Intervention de Pierre-Yves Collombat

Réunion du 23 juin 2005 à 15h00
Audience d'homologation de la comparution sur reconnaissance préalable de culpabilité — Demande de renvoi à la commission

Photo de Pierre-Yves CollombatPierre-Yves Collombat :

C'est là que les problèmes de forme rejoignent la question de fond.

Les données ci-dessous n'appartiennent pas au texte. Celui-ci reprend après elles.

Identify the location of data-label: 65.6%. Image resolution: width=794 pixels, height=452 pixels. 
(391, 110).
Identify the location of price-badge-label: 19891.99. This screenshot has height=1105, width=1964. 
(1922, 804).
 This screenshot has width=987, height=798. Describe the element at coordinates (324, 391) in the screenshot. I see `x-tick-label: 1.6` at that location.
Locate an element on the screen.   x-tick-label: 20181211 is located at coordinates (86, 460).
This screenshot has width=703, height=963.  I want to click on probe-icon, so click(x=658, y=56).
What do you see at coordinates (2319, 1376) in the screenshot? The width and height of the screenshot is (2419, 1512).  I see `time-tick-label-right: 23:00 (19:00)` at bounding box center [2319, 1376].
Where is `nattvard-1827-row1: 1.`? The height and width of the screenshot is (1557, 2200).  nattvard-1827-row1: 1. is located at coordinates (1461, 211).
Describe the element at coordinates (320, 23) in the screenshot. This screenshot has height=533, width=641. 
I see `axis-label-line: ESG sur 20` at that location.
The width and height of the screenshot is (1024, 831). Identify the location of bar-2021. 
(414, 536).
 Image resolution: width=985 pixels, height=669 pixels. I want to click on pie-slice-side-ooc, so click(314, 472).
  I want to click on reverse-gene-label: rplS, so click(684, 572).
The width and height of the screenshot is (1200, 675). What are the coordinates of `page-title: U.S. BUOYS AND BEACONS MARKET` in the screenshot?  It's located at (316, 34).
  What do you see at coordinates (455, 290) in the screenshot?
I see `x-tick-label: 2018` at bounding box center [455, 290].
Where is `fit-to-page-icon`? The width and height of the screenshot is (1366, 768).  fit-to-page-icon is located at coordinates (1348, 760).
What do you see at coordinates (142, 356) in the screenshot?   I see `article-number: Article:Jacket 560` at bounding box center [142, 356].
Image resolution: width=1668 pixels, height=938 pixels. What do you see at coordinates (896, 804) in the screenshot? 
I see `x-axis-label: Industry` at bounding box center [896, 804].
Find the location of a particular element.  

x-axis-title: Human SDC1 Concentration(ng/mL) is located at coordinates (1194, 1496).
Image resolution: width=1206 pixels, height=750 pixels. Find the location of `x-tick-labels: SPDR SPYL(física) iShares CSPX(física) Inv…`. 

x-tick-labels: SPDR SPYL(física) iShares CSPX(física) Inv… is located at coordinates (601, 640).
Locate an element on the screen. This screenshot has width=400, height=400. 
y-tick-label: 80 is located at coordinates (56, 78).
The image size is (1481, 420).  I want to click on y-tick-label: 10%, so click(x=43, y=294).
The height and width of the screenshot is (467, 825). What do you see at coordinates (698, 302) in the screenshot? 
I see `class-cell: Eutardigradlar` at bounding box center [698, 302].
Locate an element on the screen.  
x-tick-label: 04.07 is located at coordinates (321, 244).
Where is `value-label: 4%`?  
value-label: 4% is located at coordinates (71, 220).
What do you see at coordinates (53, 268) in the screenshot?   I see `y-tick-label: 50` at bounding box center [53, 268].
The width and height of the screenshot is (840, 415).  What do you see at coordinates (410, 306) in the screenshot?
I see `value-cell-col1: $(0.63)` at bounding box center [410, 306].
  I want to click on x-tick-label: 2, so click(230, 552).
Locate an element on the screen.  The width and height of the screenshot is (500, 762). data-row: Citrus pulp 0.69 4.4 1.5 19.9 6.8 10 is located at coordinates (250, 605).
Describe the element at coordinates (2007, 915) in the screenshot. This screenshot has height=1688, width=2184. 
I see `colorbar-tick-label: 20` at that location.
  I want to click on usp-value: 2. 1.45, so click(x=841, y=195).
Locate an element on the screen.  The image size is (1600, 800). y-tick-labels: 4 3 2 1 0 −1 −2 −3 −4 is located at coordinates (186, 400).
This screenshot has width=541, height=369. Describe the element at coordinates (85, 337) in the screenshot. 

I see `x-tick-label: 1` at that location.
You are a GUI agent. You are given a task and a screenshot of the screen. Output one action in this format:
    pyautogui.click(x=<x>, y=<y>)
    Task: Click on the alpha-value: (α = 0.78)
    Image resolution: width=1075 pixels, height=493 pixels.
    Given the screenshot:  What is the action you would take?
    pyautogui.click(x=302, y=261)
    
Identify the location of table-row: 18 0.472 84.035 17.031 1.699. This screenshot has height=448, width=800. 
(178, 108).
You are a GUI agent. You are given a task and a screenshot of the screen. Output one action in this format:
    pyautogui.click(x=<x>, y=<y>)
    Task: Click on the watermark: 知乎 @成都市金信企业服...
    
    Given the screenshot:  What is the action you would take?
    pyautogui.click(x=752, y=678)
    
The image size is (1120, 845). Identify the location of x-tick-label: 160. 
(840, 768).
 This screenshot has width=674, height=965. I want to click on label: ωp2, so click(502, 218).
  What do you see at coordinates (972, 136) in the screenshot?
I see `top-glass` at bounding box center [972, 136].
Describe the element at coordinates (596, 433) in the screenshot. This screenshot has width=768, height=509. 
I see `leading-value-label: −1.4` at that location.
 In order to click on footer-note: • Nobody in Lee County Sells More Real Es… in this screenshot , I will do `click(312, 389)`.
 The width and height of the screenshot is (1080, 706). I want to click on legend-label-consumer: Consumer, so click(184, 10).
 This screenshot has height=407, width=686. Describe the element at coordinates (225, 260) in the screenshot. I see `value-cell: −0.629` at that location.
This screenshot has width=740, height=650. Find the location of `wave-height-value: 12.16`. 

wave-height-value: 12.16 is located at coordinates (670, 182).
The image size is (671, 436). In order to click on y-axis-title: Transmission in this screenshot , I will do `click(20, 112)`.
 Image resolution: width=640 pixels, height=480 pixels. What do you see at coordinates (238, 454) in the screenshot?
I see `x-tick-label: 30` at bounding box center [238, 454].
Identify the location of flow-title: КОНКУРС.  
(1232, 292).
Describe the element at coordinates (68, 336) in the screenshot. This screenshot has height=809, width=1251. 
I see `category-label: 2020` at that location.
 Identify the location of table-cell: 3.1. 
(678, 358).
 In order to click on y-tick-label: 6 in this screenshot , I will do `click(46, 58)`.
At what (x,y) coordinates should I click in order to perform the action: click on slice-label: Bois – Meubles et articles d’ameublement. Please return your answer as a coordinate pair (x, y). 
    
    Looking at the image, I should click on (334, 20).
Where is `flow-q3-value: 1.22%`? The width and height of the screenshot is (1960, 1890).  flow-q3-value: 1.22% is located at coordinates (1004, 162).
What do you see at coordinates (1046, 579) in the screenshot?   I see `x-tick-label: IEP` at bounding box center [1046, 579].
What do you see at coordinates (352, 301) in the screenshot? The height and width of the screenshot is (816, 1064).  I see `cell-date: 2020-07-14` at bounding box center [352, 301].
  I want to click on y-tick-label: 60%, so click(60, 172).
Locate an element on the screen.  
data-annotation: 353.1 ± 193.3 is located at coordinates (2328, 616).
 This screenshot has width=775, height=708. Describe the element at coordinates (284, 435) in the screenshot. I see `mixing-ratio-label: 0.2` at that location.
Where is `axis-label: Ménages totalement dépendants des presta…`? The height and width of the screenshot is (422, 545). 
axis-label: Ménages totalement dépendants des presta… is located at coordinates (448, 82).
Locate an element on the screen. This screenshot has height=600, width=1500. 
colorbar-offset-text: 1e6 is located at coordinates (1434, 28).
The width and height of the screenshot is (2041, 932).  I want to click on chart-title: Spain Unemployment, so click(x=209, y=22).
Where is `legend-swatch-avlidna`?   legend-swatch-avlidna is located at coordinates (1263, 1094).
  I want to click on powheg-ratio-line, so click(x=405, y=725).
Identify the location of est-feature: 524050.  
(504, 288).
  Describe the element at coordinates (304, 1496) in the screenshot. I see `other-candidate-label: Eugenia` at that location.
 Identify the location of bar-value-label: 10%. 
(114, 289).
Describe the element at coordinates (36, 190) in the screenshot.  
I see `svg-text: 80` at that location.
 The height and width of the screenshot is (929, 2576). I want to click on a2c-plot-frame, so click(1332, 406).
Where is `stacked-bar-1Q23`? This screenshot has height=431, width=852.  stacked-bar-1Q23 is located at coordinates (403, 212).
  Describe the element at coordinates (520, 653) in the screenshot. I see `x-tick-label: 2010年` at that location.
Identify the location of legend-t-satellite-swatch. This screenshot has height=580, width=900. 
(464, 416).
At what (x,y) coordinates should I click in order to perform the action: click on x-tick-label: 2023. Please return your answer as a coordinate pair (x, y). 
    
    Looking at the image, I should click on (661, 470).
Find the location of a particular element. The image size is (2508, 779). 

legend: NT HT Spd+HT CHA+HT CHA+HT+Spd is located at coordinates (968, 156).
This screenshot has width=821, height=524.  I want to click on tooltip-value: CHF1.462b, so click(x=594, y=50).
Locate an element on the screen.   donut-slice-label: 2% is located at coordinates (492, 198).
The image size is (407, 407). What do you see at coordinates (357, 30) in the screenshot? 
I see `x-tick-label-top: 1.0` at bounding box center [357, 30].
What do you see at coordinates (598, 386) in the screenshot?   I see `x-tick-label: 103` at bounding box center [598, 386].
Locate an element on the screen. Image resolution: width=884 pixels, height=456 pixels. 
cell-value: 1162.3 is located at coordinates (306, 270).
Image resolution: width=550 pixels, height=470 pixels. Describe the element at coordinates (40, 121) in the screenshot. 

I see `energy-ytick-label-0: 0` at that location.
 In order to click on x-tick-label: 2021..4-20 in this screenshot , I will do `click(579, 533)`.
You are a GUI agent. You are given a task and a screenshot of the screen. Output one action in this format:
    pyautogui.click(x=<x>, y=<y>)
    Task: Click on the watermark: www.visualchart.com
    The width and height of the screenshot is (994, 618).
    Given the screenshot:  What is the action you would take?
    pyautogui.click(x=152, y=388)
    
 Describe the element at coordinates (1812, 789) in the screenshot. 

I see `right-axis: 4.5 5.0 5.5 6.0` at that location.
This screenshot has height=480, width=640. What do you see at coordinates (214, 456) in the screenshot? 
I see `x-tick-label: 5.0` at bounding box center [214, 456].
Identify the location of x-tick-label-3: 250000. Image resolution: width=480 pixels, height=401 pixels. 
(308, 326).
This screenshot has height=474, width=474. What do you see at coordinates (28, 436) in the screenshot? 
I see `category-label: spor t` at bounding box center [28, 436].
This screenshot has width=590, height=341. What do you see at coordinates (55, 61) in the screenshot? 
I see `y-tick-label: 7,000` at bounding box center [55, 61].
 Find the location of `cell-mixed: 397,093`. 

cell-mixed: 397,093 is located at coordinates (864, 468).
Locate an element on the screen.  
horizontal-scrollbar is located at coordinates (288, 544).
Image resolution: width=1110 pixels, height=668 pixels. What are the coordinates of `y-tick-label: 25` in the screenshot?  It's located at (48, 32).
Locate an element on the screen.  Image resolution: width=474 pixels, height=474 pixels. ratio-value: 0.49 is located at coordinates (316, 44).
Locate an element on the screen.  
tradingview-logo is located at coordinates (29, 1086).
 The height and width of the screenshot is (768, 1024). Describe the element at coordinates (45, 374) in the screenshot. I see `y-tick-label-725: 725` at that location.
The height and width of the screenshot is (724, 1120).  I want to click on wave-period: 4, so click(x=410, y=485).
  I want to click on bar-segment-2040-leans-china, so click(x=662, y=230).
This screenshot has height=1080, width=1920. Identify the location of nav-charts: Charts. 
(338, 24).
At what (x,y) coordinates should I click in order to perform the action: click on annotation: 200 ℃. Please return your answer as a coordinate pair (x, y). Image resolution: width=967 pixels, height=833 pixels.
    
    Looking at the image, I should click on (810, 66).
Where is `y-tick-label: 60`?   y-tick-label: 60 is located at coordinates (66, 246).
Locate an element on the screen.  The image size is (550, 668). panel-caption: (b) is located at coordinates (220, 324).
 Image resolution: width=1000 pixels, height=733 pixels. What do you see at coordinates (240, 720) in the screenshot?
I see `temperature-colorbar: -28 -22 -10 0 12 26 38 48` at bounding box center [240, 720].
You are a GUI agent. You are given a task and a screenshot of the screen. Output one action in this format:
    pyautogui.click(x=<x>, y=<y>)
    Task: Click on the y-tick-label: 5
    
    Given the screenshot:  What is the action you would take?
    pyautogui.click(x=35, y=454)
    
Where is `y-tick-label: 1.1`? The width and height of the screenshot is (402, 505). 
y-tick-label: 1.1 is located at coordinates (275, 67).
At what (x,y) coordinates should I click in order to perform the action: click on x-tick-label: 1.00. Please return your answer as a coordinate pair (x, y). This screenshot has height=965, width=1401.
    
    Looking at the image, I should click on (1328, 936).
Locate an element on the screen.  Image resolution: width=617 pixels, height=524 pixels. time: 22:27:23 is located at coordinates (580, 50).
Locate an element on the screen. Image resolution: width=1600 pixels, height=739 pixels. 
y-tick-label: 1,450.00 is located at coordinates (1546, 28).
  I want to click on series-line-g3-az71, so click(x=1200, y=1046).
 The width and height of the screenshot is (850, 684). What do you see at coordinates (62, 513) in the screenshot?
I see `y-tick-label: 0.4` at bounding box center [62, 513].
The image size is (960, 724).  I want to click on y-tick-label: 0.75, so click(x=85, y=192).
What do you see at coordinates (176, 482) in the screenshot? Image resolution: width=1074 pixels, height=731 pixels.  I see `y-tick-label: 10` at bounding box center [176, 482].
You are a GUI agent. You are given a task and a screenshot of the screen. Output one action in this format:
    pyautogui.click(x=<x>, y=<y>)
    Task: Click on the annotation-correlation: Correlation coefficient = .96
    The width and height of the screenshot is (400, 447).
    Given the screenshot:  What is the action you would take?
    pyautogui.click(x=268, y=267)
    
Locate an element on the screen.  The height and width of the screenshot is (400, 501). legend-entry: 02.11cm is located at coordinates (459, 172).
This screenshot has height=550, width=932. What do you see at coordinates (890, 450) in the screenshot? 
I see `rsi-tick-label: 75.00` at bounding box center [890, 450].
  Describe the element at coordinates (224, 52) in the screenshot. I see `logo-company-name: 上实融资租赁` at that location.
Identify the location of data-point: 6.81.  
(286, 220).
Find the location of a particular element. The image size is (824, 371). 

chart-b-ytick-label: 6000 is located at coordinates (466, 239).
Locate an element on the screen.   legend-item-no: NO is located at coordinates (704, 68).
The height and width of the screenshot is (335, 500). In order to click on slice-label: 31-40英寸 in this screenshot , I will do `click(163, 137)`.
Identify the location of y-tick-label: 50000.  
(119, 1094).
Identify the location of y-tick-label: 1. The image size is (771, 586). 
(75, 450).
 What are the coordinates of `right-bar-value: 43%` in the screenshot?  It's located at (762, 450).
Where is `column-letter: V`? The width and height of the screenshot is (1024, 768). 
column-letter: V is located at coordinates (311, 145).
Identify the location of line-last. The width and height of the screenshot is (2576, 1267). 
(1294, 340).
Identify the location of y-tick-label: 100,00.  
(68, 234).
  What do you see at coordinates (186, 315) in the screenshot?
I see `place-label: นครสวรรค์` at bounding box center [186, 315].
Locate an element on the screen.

Pourquoi, monsieur le ministre, traiter de manière aussi cavalière les assemblées parlementaires ? Pourquoi multiplier les procédures de jugement accélérées ? Pourquoi, faute d'avoir pu obtenir une homologation en chambre du conseil, rendre facultative la présence du procureur lors de l'audience publique d'homologation de la CRPC ? Parce que, pour vous, les débats des chambres, tout comme la présence des procureurs en audience publique d'homologation, sont du temps perdu, un formalisme, un rituel désuet dont n'ont que faire des gestionnaires modernes, efficaces et assoiffés d'innovation. Nous vivons, comme le disait un humoriste, une époque moderne : le progrès fait rage ! Vous nous l'avez d'ailleurs rappelé encore tout à l'heure.

J'entends déjà les réponses qui vont m'être faites : pourquoi perdre du temps, pourquoi compliquer une proposition aussi anodine que la suppression de l'obligation de la présence d'un muet dans une audience, même publique ?

Si pour vous, monsieur le ministre, si pour vous, monsieur le rapporteur, chers collègues, la justice n'a qu'une fonction de régulation sociale, au même titre et sur le même plan que le ministère dit « de la cohésion sociale » ou que le ministère de l'intérieur - vous l'avez constaté, son actuel titulaire vient de s'autoproclamer juge de l'application des peines en chef -, si pour vous les jugements ne sont qu'un moment dans un processus de re-conditionnement des délinquants - de « renforcement », dirait-on dans le langage mécanicien des behavioristes - et un moyen de réconforter la population, vous avez mille fois raison ! Concentrons-nous donc sur la gestion des flux, économisons le temps et les moyens insuffisants dont nous disposons ! Tel est d'ailleurs le thème récurrent de la plupart des débats sur les procédures accélérées de jugement, telle est la justification régulière des « innovations » passées et telle sera la justification des innovations futures.

Mais est-ce seulement cela, est-ce essentiellement cela, l'oeuvre de justice ?

Comme le souligne Kelsen, nous sommes là dans le domaine non pas du fait, mais du droit, du normatif. Le jugement ne « répond » pas, dans une relation de cause à effet, à l'acte délictueux ou criminel : il rappelle ce qui « doit être ». La conception managériale dominante de la justice veut ignorer que, fondamentalement, c'est de son déploiement dans l'ordre symbolique que le jugement tire l'essentiel de son efficace. D'où l'importance des symboles, du formalisme et des rites.

Même muet, le procureur de la République, par sa présence, rappelle au prévenu - ici, à la personne intéressée - qu'il a porté tort non pas seulement à quelqu'un, mais aussi à l'ordre juridique qui garantit le pacte social et politique.

Plus fondamentalement encore, si l'on suit Pierre Legendre, le procureur porte l'interdit qui fera barrière au phantasme et à la transgression.

L'important, ce n'est pas, contrairement à ce qu'on a pu dire à propos de la CRPC, que la personne intéressée « accepte » mieux sa peine parce qu'elle aura l'impression d'avoir fait une bonne affaire : si elle a fait une bonne affaire une fois, elle pourra en faire une deuxième fois. L'important, c'est qu'elle ait l'impression que, symboliquement, cette peine lui redonne sa place parmi les autres.